The first 100/1 winner of the National, Tipperary Tim, didn’t come along until 1928, 89 years after the first ‘official’ running of the race. Trained by Joseph Dodd and ridden the amateur William Parker “Bill” Dutton, Tipperary Tim won by virtue of all the other 41 starters, bar one, failing to complete the course. The eventual second, Billy Barton, parted company with jockey Tommy Cullinan at the final fence, but was remounted, at the second attempt to finish a distance behind the winner.



Lo and behold, having waited nearly a century for a 100/1 winner of the National, the next one arrived the very next year, in 1929. That year, the ditch at the Canal Turn was filled in, but the winner, Gregalach, nonetheless faced 65 rivals in the largest field ever assembled for the Grand National. Trained by Thomas Leader and ridden by Robert Everett, made stealthy headway to tackle Cheltenham Gold Cup winner, and favourite, Easter Hero at the second-last fence and win by 6 lengths.


The 1947 Grand National was shrouded in tangibly thick fog and won by another 100/1 outsider, Caughoo, trained in Ireland by Herbert McDowell and ridden by little-known jockey Edward Dempsey. Caughoo came home 20 lengths ahead of his nearest rival, Lough Conn, ridden by Daniel McCann, who subsequently accused Dempsey of concealing his mount in the fog near the Melling Road on the first circuit and rejoining on the second. After a fracas, and a court case, photographic evidence eventually revealed that Caughoo had, in fact, jumped Becher’s Brook twice, so must have completed two full circuits of the course.


The seventh fence on the Grand National Course – also, of course, the twenty-third fence – has, since 1984, been officially called ‘Foinavon’. Foinavon won the 1967 Grand National at 100/1 and is commemorated for being the only horse to avoid a melee caused by a loose horse, the aptly-named Popham Down, at the fence which now bears his name. With all the remaining runners falling, being brought down or refusing, Foinavon was left well clear, eventually winning by 15 lengths.
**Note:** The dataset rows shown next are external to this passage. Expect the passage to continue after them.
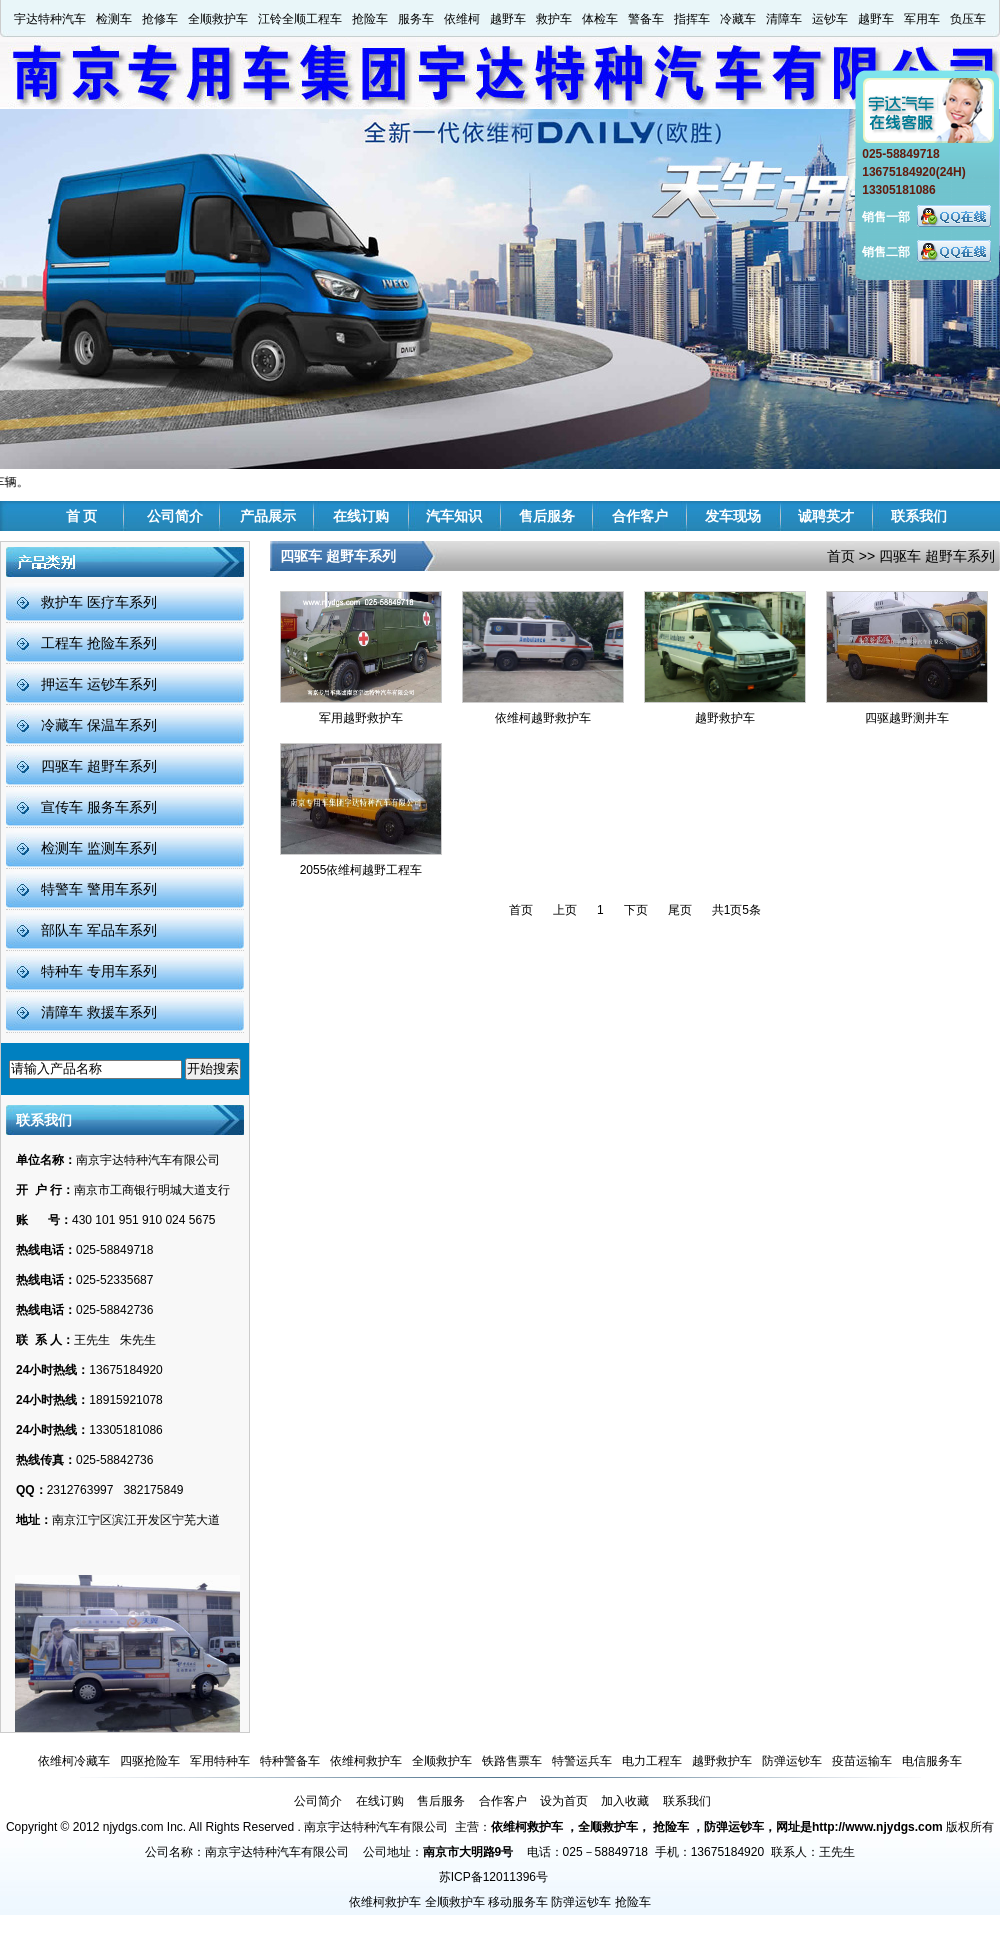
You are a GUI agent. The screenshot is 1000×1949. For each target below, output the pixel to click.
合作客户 (640, 516)
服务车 (416, 19)
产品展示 (268, 516)
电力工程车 (652, 1761)
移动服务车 (518, 1902)
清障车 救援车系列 (99, 1012)
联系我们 (919, 516)
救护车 (554, 19)
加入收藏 (625, 1801)
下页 (636, 910)
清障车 (784, 19)
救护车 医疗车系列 (99, 602)
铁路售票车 (512, 1761)
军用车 (922, 19)
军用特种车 (220, 1761)
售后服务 (547, 516)
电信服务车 (932, 1761)
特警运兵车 (582, 1761)
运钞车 (830, 19)
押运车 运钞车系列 (99, 684)
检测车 (114, 19)
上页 (565, 910)
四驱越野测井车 (907, 718)
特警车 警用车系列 (99, 889)
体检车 (600, 19)
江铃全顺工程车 (300, 19)
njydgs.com (133, 1827)
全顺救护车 (218, 19)
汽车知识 (454, 516)
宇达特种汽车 (50, 19)
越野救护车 (725, 718)
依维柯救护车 (366, 1761)
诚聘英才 (826, 516)
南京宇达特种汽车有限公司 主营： (397, 1827)
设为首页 (564, 1801)
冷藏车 (738, 19)
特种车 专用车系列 (99, 971)
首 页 (82, 516)
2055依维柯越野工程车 (361, 870)
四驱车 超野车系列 (99, 766)
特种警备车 (290, 1761)
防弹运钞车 (792, 1761)
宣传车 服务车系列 (99, 807)
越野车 (508, 19)
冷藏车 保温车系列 (99, 725)
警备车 (646, 19)
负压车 (968, 19)
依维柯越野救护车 (543, 718)
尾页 (680, 910)
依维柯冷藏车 (74, 1761)
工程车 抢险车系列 (99, 643)
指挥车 (692, 19)
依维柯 (462, 19)
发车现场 (733, 516)
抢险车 (370, 19)
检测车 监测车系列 (99, 848)
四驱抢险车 (150, 1761)
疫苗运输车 (862, 1761)
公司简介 (175, 516)
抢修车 (160, 19)
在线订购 (361, 516)
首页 (841, 556)
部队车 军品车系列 (99, 930)
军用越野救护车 (361, 718)
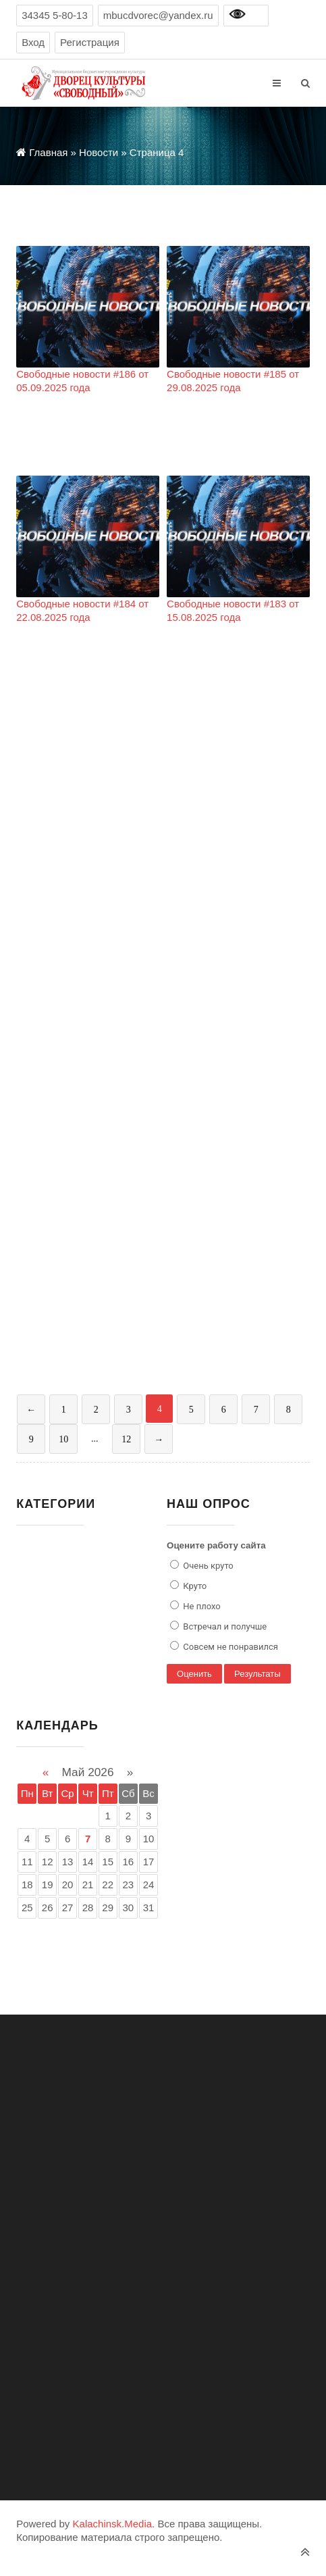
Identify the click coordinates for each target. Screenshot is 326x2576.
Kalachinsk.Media (113, 2523)
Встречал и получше (224, 1626)
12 (126, 1439)
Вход (33, 42)
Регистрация (89, 42)
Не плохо (201, 1606)
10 (63, 1439)
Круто (194, 1586)
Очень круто (207, 1566)
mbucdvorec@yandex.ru (158, 15)
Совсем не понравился (229, 1647)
The fifth, and final, 100/1 outsider to win the National, Mon Mome in 2009, won fair and square, by 12 lengths, on a sunny day and was one of seventeen finishers. His performance appeared no fluke, but he was settling an old score for his trainer, Venetia Williams, who had been knocked unconscious when her mount, Marcolo, a 200/1 outsider, fell at Becher’s Brook on her only attempt in the National as an amateur rider, 21 years previously.